Calculate the surface area of a triangular prism shaped tent if the height is 9 ft., the length is 24 ft., the width is 20 ft., and the hypotenuse of the cover is 13.45 ft.
First, we need to calculate the area of each triangular end of the prism. We can do this using the formula for the area of a triangle:
Area of triangle = 0.5 x base x height
The height of each end triangle is 9 ft, and the base is half the width, which is 10 ft. To find the length of the other side of the triangle, we can use the Pythagorean theorem: a^2 + b^2 = c^2. In this case, a and b are the two sides of the triangle that we know (9 ft and 10 ft), and c is the hypotenuse of the cover, which is 13.45 ft. Solving for the missing side, we get:
a^2 + b^2 = c^2
9^2 + 10^2 = 13.45^2
81 + 100 = 181.4
sqrt(181.4) = 13.47
So the length of each side of the triangular end is approximately 13.47 ft.
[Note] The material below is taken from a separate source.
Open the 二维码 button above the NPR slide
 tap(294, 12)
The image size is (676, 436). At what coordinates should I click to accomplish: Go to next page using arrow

Using the formula above, we can find the area of each end:
Area of end triangle = 0.5 x base x height
= 0.5 x 10 ft x 9 ft
= 45 sq ft
To calculate the area of the rectangular sides of the prism, we can use the formula for the area of a rectangle:
Area of rectangle = length x width
The length of the rectangle is 24 ft and the width is 20 ft, so the area of each of the two rectangular sides is:
Area of rectangular side = length x width
= 24 ft x 20 ft
= 480 sq ft
Adding up the areas of the two end triangles and the two rectangular sides, we get the total surface area of the triangular prism tent:
Total surface area = 2 x area of end triangle + 2 x area of rectangular side
= 2 x 45 sq ft + 2 x 480 sq ft
= 90 sq ft + 960 sq ft
= 1050 sq ft
Therefore, the surface area of the triangular prism tent is 1050 square feet.